[Prompt] Filter the rows below and copy out each line that contains the string "icon".

[A block of data]
Start

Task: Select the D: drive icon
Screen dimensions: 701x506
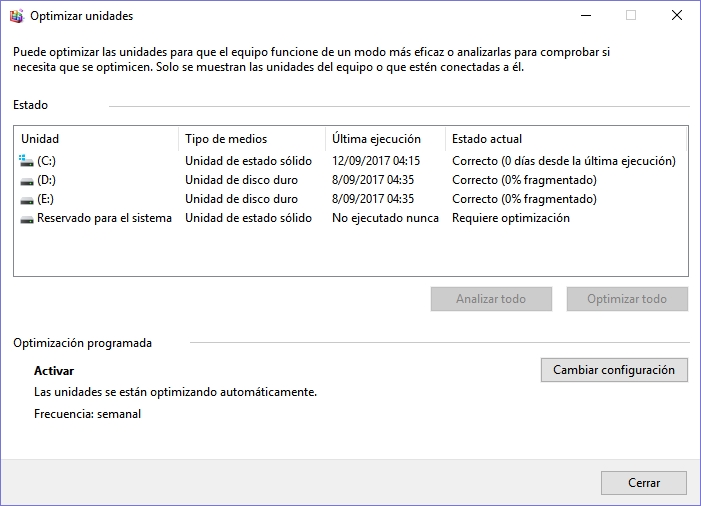Action: 27,181

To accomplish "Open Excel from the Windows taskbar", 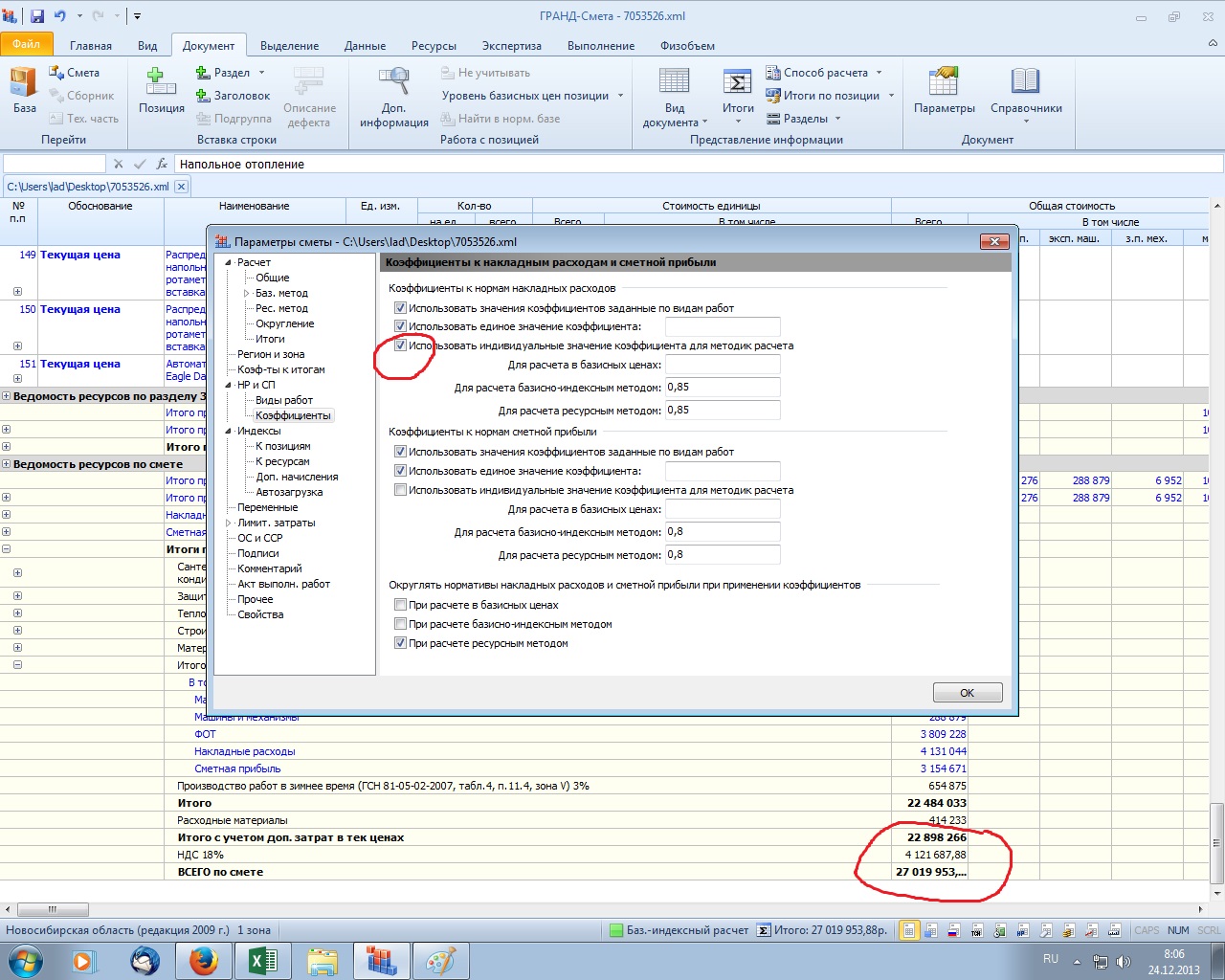I will click(263, 960).
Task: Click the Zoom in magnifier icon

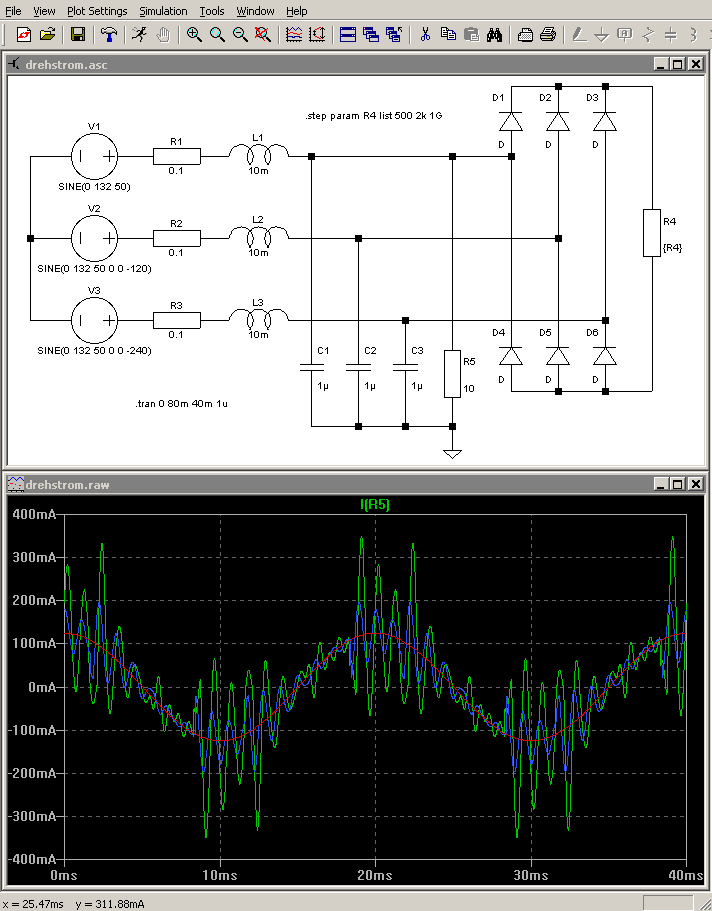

End

[Answer to the problem]
Task: Select the D: drive icon
Task: Click the Zoom in magnifier icon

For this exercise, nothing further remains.